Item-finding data
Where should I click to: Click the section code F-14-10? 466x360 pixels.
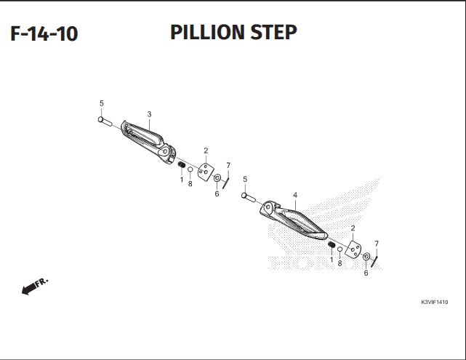pos(44,33)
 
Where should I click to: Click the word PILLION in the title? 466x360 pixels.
pos(209,32)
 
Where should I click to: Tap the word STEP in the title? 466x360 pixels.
pos(273,32)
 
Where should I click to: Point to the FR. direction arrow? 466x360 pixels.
pos(35,286)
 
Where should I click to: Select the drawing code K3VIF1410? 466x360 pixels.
pos(435,302)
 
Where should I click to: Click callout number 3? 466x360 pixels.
pos(149,114)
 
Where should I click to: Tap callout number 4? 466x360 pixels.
pos(295,196)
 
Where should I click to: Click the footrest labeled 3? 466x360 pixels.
pos(148,142)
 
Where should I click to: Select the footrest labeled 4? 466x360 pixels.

Goal:
Reproduce the data above without changes, beginning at the line containing "Where should I click to: Select the drawing" and ending after the line containing "pos(295,196)".

Response below:
Where should I click to: Select the drawing code K3VIF1410? 466x360 pixels.
pos(435,302)
 
Where should I click to: Click callout number 3? 466x360 pixels.
pos(149,114)
 
Where should I click to: Tap callout number 4? 466x360 pixels.
pos(295,196)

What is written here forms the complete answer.